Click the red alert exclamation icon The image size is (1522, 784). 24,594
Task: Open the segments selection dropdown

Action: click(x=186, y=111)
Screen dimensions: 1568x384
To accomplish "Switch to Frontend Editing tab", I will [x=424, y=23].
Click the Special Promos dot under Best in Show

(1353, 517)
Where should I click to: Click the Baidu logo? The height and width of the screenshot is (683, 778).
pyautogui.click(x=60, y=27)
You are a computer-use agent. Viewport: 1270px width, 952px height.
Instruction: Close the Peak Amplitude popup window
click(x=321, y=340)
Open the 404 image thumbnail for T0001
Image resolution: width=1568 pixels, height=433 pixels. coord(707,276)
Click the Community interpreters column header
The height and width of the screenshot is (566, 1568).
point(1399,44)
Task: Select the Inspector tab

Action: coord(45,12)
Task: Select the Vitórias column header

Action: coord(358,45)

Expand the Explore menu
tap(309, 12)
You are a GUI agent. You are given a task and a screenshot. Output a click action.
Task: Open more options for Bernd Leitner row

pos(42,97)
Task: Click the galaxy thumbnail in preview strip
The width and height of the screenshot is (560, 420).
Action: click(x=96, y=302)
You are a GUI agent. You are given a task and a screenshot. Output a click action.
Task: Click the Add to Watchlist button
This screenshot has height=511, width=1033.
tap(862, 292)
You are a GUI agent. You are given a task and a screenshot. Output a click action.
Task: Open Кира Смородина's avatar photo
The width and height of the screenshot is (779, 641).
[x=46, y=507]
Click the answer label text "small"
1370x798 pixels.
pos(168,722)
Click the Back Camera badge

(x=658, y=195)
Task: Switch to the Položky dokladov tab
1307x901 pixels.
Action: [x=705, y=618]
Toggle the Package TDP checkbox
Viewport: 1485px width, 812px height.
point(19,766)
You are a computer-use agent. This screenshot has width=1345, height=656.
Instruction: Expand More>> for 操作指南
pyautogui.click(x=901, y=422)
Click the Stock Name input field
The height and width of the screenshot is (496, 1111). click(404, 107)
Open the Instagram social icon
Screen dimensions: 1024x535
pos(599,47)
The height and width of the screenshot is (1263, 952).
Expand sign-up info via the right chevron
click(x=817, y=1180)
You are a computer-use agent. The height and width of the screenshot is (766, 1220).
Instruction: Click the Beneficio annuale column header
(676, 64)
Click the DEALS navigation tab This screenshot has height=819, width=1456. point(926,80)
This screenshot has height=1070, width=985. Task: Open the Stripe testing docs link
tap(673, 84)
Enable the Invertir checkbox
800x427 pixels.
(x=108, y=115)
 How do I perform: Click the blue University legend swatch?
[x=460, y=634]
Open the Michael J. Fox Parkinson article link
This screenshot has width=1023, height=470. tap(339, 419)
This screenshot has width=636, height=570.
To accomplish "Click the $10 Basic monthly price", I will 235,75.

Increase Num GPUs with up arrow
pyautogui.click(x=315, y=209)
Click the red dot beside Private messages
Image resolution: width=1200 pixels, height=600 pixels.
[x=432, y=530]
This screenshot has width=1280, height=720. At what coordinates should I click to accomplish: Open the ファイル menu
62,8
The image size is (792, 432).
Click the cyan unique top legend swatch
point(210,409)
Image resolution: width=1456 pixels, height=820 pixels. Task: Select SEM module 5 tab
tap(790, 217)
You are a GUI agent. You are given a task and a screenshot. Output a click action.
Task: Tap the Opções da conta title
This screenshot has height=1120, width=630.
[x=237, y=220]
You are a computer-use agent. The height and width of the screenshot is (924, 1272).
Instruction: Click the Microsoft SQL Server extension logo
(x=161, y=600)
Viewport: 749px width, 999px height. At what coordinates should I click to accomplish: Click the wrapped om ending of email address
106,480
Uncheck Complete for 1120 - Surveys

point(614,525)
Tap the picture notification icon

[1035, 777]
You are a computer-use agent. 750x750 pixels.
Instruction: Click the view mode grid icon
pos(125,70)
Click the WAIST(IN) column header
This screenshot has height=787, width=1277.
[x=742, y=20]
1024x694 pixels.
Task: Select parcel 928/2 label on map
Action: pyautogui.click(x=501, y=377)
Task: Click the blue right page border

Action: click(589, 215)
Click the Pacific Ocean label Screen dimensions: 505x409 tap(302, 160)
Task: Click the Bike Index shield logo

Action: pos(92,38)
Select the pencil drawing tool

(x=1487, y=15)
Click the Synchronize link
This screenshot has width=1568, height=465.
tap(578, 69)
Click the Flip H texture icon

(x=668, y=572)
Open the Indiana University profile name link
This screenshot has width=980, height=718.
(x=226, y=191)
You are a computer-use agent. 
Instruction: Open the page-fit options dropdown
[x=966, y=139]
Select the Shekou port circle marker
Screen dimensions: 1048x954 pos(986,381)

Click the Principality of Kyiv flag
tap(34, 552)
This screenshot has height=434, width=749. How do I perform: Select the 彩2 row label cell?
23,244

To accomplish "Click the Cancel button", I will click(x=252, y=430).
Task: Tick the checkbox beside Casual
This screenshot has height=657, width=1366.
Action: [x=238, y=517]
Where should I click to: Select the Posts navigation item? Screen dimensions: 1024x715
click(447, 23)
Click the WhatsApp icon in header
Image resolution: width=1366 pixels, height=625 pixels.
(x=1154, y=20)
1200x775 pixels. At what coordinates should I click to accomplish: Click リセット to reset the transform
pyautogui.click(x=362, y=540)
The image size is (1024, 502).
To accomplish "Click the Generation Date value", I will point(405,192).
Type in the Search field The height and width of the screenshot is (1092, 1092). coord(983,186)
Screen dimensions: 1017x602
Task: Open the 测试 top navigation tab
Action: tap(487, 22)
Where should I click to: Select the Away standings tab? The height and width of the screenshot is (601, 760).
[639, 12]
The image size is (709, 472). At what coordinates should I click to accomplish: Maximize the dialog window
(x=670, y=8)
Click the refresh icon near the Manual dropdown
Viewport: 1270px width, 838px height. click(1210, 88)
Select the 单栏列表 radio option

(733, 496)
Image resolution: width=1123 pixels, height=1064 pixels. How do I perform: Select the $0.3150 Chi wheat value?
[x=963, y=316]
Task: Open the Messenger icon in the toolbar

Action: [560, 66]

|---|

Problem to work on: Sift through the material above and copy the lines that contain the word "button".

Finished exercise:
Task: Click the Add to Watchlist button
To accomplish "Click the Cancel button", I will click(x=252, y=430).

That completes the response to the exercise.